== PROVIDED INFORMATION ==
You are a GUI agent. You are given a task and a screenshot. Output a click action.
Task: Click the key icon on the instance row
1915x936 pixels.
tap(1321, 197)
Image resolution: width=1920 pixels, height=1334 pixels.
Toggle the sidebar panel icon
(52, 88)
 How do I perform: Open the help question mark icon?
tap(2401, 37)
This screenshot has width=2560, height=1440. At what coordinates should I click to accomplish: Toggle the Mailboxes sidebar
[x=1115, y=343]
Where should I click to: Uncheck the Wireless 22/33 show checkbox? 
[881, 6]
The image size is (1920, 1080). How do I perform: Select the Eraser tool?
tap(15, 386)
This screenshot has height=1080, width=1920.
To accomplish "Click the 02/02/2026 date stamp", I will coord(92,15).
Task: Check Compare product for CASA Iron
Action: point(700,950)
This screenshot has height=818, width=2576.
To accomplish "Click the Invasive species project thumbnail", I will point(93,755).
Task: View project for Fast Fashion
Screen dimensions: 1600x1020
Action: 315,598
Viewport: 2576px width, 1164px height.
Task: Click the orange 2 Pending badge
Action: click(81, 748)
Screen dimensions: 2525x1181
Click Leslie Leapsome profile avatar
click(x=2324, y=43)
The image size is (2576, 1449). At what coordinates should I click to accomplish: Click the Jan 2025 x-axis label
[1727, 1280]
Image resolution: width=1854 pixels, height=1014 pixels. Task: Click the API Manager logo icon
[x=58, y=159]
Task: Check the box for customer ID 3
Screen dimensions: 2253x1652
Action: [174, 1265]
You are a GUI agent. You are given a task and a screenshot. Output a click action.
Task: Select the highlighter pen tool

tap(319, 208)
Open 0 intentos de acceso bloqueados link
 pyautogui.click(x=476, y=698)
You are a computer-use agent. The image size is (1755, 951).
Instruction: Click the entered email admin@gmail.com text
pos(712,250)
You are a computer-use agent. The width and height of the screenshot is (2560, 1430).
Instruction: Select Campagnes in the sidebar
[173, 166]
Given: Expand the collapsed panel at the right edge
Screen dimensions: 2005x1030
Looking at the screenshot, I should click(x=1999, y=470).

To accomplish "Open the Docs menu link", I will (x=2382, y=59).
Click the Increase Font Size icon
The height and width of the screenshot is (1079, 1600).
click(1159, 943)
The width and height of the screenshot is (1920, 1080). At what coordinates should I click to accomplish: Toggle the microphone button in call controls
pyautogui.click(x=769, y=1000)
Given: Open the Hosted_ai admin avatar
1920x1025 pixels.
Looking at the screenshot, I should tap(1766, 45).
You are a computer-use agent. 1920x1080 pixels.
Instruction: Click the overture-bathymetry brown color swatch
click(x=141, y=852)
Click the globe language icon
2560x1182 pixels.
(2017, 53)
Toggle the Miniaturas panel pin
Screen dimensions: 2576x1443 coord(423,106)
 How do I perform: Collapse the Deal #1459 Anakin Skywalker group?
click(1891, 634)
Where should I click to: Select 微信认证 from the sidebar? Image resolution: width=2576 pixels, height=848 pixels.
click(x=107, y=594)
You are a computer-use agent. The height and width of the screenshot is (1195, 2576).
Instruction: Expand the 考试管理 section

== TASK BRIEF ==
Output each line of the listing above that has "Expand".

== SOLUTION FOR THIS TASK ==
Given: Expand the collapsed panel at the right edge
Instruction: Expand the 考试管理 section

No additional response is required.